#### [EXERCISE DETAILS]
Start at the line that contains "Where should I" in the listing below and extract every line through the last, exactly; leave pictures out.

#### [EXERCISE MATERIALS]
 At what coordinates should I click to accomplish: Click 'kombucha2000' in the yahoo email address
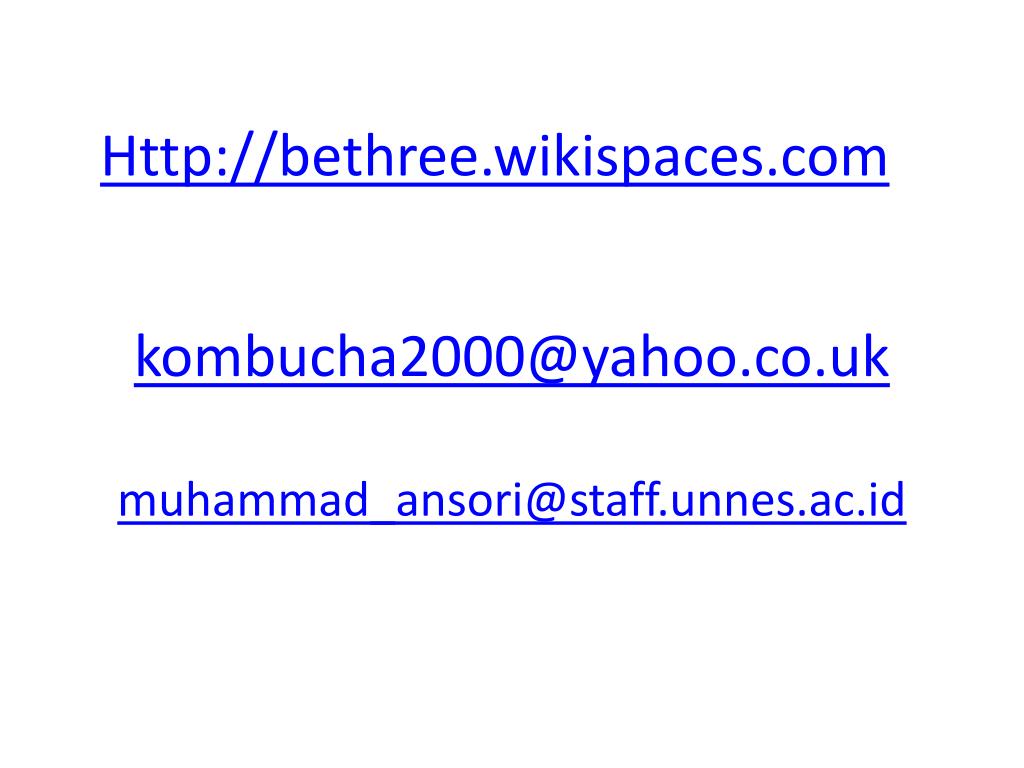point(330,357)
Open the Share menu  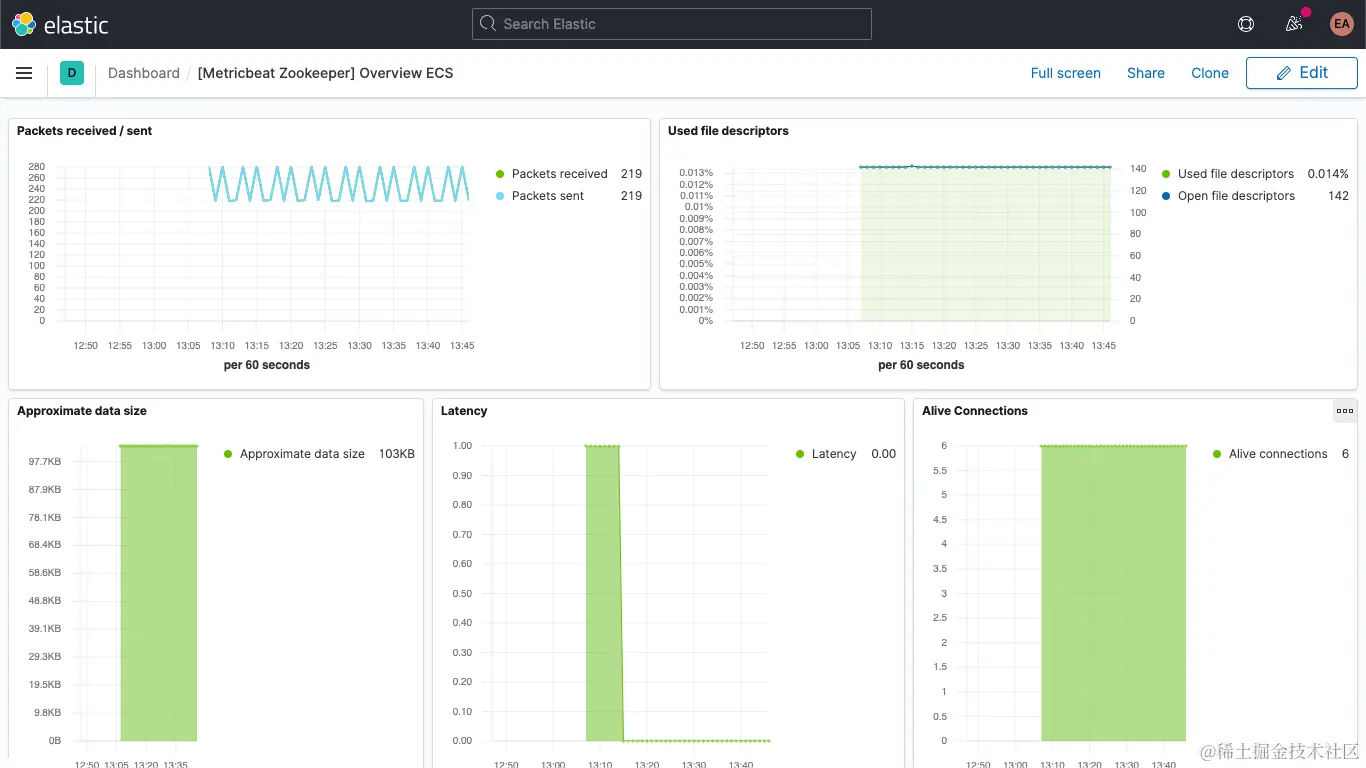[x=1145, y=72]
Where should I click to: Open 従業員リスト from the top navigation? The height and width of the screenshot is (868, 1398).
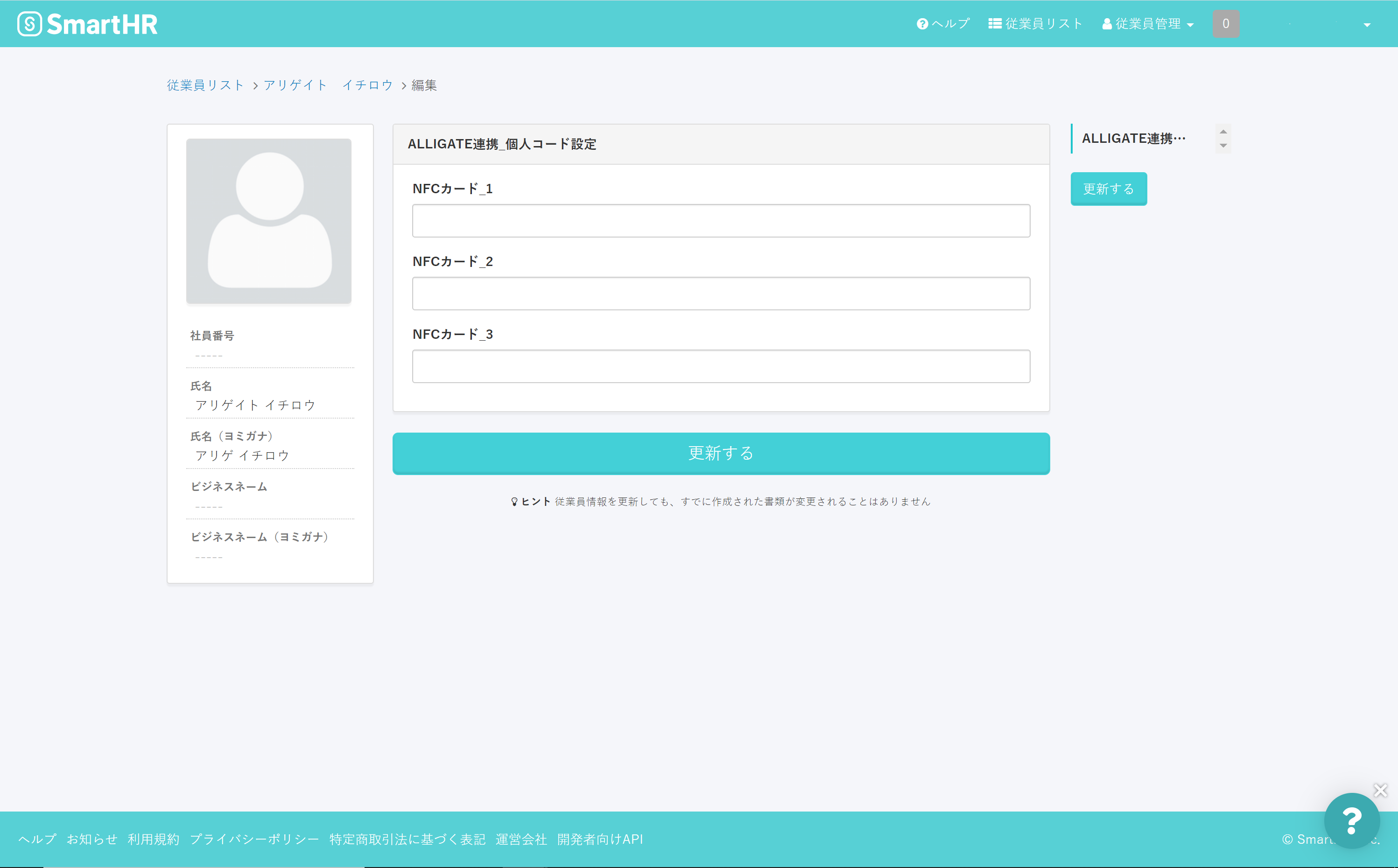click(x=1035, y=23)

#### [OUTPUT]
Where should I click to: Open 従業員リスト from the top navigation? The height and width of the screenshot is (868, 1398).
click(x=1035, y=23)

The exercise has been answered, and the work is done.